Hoy, el librito dice que es mejor enfrentar.
Ya al final del sexenio, con la continuidad en el gobierno garantizada, es hora de la “operación limpieza”.
La medida, en realidad, es política y responde a un interés concreto: borrar una molesta mancha a un expediente que pretende presentarse como pulcro y blanquísimo, en aras de un futuro no muy lejano que pudiera ser prometedor.
El tema, otra vez, crecía y jalaba reflectores nacionales.
Medios como Proceso, Aristegui Noticias y hasta la propia Comisión Nacional de Derechos Humanos hablaban de incumplimientos y simulaciones en torno a las recomendaciones hechas por Chalchihuapan.
Dejar ese pendiente sin resolver, como funesta herencia de la actual administración, no es hoy lo más conveniente para “el proyecto”, cualquiera que éste sea.
Sin embargo, la retórica oficial apela al cumplimiento de la ley, al respeto al estado de derecho, para justificar tan radical cambio.
Si lo anterior es cierto, tendría que haber consecuencias para quienes elaboraron y defendieron la teoría del cohetón.

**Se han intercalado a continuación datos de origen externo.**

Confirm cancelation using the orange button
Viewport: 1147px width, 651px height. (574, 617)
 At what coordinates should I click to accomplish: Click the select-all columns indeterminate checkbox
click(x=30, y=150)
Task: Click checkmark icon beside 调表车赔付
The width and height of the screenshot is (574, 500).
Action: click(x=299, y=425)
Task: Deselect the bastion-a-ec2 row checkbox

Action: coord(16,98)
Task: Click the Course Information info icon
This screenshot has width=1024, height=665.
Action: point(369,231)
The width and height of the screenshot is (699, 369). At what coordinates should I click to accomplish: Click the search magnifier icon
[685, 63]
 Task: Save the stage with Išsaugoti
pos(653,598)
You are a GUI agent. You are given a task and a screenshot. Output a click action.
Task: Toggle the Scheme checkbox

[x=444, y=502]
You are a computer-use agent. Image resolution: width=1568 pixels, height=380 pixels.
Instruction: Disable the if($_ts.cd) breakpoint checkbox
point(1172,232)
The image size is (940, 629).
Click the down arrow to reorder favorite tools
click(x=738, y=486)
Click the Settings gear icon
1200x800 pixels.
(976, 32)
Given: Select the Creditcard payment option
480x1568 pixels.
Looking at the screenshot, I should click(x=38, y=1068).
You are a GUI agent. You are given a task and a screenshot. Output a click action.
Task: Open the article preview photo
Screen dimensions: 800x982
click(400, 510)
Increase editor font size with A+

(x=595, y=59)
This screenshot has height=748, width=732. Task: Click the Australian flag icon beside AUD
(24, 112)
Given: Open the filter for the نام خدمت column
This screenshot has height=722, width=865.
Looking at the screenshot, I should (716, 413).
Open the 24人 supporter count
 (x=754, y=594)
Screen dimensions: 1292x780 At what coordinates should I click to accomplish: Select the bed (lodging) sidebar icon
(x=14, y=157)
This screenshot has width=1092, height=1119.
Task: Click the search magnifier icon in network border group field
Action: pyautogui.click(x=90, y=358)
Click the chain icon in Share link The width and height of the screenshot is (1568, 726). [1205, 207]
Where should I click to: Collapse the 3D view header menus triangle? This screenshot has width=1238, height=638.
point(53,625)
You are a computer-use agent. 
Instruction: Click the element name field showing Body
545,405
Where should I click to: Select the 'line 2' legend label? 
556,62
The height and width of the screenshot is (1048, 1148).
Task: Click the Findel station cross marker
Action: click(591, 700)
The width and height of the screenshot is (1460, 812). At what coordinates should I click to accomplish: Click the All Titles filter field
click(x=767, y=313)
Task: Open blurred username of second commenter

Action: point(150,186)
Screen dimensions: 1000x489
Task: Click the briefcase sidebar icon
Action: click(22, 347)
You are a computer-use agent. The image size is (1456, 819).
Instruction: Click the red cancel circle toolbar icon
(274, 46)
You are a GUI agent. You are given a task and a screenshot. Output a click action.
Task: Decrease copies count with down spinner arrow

Ya sea por consigna o por incompetencia, quedaron a deber y mucho en su compromiso de procurar justicia.
No están, por lo tanto, en condiciones de seguir formando parte de un gobierno que maneja en el discurso que está conformado por los mejores, en todas y cada una de las áreas de la administración pública estatal.
Después del encarcelamiento de los responsables, lo único que queda pendiente en el caso Chalchihuapan es saber con exactitud la fecha de la renuncia de Víctor Carrancá.